-- Begin EXTRACTED DATA --
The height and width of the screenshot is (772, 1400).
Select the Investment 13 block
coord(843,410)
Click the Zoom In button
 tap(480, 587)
-- End EXTRACTED DATA --
-- Begin EXTRACTED DATA --
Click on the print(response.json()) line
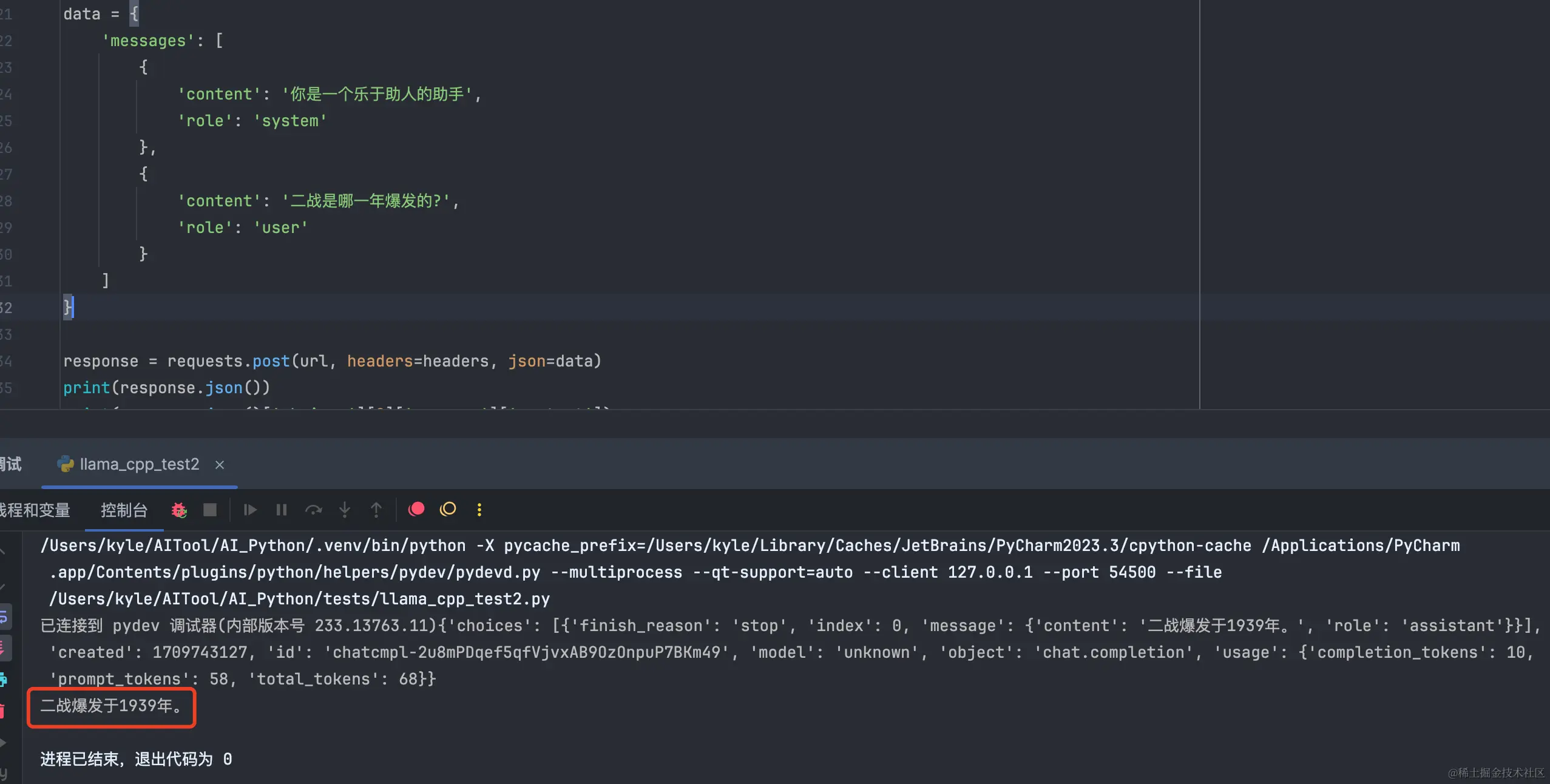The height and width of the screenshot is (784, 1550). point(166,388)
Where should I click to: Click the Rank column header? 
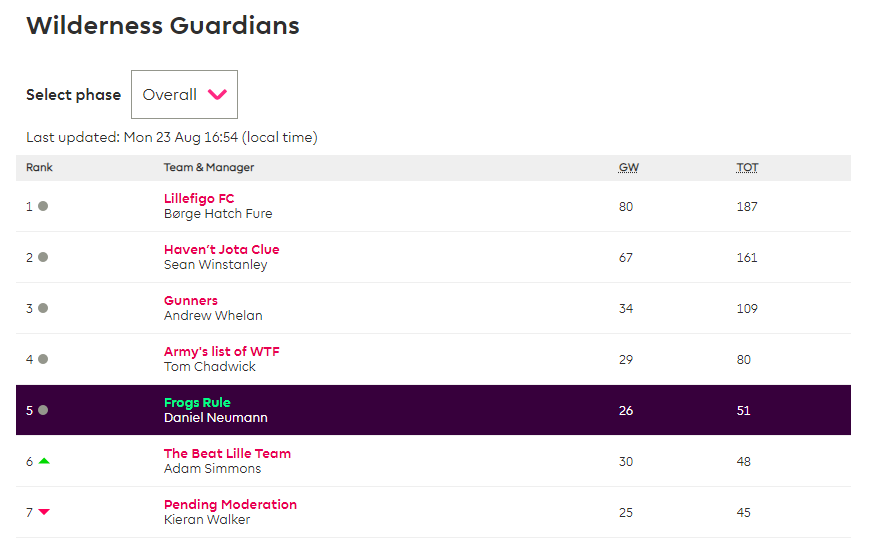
-- End EXTRACTED DATA --
→ **TASK TO COMPLETE**: Collect every line of the records that contains the string "Click", and copy each such line in full. The match is case-sensitive.

→ **PROBLEM SOLUTION**:
Click the Zoom In button
Click on the print(response.json()) line
Where should I click to: Click the Rank column header? 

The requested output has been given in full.